-- WHAT THIS TASK INVOLVES --
What you return must be an exact copy of the lines in the listing below between the line holding "Open the LouRanks" and the line holding "Task: Click the export default keyword", inclusive, and nothing more.

-- EXERCISE MATERIALS --

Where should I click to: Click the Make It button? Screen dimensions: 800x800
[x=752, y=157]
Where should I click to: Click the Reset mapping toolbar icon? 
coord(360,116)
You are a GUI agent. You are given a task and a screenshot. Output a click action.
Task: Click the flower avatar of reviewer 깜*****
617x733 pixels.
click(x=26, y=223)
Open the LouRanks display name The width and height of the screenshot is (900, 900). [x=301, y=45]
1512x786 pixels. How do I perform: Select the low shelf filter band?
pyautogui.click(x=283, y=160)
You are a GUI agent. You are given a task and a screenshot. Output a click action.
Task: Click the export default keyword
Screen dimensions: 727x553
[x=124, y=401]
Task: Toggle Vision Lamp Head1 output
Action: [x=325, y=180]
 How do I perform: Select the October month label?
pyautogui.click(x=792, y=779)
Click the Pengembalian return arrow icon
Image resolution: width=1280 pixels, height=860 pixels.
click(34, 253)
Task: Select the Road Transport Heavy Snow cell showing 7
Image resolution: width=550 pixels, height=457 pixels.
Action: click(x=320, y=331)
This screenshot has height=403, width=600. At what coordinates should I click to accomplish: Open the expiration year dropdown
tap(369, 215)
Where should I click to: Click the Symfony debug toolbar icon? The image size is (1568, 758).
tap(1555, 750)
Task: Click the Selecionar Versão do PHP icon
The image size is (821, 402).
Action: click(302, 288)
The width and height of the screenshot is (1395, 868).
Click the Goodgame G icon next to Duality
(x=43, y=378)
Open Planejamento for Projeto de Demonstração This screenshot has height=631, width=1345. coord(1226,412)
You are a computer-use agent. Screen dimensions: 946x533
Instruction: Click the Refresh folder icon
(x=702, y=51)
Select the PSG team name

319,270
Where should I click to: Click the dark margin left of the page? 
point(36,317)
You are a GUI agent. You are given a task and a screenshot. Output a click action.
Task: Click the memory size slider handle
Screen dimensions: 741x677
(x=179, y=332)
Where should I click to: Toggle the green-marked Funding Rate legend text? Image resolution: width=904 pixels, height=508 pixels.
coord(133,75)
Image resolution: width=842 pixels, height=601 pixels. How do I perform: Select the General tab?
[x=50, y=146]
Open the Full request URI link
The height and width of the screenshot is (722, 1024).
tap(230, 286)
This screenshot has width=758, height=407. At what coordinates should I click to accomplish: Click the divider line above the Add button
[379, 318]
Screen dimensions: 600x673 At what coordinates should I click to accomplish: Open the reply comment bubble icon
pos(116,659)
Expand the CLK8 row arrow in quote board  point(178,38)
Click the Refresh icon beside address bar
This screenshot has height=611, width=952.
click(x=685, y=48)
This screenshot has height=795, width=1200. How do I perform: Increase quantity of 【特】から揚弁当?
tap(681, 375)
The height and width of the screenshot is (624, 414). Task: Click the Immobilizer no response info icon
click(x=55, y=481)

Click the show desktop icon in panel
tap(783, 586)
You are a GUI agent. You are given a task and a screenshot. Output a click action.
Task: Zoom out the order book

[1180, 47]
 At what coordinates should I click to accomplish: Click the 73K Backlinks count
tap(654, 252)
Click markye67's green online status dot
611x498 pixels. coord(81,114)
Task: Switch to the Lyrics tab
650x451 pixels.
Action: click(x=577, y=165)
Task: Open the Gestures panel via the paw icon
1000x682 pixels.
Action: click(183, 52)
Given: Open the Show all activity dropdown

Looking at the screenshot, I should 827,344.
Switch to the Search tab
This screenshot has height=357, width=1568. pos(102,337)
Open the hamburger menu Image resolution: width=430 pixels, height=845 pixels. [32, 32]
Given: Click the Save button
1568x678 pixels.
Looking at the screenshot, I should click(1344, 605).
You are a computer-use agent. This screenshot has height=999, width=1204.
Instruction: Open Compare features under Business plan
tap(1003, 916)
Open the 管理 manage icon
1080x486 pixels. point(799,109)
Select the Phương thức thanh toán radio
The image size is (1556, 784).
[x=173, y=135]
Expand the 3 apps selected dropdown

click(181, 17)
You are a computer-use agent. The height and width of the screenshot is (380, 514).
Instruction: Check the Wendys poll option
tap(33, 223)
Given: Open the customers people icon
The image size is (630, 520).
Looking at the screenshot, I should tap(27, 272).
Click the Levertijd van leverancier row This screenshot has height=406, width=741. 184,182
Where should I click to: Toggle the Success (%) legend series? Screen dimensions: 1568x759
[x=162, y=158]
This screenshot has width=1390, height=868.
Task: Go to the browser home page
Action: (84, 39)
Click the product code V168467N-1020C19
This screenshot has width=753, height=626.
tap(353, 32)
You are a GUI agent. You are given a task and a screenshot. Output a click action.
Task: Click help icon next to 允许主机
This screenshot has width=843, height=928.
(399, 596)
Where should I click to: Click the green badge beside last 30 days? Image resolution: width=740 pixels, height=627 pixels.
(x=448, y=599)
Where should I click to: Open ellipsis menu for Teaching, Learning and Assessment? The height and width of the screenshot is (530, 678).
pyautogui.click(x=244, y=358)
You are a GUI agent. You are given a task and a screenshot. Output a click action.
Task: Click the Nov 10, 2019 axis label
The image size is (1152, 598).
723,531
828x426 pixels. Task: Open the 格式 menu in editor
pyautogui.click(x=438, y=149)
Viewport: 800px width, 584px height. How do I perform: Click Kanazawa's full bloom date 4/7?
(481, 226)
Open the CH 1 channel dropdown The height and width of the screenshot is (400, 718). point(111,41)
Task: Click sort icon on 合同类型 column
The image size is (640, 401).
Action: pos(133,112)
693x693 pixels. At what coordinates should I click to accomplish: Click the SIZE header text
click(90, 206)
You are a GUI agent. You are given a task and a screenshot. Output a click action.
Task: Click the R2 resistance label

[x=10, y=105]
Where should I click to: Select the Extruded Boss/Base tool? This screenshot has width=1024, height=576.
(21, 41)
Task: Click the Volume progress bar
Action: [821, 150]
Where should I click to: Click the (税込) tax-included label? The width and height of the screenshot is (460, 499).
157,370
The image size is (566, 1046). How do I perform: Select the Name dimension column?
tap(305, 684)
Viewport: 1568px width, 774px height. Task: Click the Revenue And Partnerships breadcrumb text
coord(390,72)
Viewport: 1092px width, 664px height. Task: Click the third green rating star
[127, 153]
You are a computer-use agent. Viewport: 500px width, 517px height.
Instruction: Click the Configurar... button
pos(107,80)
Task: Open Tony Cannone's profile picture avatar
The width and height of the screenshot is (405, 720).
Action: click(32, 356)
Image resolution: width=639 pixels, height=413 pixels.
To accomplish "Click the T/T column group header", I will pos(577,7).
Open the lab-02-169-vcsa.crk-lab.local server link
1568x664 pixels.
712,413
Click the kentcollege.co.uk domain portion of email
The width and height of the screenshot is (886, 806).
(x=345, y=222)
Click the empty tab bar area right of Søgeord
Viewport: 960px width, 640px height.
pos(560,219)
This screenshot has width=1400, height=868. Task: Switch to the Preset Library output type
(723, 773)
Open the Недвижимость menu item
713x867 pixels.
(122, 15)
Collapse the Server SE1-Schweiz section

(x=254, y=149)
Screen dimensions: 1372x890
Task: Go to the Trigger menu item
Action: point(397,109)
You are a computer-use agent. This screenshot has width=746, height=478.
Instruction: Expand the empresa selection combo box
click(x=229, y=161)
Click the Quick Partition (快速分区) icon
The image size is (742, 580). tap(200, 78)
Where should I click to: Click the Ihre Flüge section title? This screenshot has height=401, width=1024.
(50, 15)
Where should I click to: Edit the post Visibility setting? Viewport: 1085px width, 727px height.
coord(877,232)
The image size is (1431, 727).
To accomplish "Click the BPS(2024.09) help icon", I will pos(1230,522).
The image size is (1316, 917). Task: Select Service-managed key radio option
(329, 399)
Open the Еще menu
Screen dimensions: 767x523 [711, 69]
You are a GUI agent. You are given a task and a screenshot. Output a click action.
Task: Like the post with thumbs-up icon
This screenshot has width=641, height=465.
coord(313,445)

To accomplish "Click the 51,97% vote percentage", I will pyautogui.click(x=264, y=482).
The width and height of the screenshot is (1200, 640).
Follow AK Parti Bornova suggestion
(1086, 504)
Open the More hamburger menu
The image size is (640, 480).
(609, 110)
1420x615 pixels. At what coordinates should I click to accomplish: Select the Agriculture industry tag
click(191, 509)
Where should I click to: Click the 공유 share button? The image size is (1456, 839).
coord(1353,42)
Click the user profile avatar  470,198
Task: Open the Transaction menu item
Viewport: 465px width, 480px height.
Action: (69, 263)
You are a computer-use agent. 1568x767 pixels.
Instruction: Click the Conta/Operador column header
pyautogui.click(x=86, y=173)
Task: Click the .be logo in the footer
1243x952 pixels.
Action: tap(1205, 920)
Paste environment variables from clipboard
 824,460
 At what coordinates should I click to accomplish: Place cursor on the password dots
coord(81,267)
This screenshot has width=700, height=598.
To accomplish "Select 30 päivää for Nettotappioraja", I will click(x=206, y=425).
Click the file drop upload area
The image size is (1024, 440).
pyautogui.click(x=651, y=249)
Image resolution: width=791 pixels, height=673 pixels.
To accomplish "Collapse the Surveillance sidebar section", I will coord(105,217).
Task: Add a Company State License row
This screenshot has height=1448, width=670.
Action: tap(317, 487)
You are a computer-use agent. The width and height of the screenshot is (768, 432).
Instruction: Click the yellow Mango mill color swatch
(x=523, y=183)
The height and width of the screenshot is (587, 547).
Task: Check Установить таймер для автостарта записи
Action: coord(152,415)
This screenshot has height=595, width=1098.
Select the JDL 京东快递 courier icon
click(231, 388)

-- ANSWER --
Open the LouRanks display name The width and height of the screenshot is (900, 900). [x=301, y=45]
1512x786 pixels. How do I perform: Select the low shelf filter band?
pyautogui.click(x=283, y=160)
You are a GUI agent. You are given a task and a screenshot. Output a click action.
Task: Click the export default keyword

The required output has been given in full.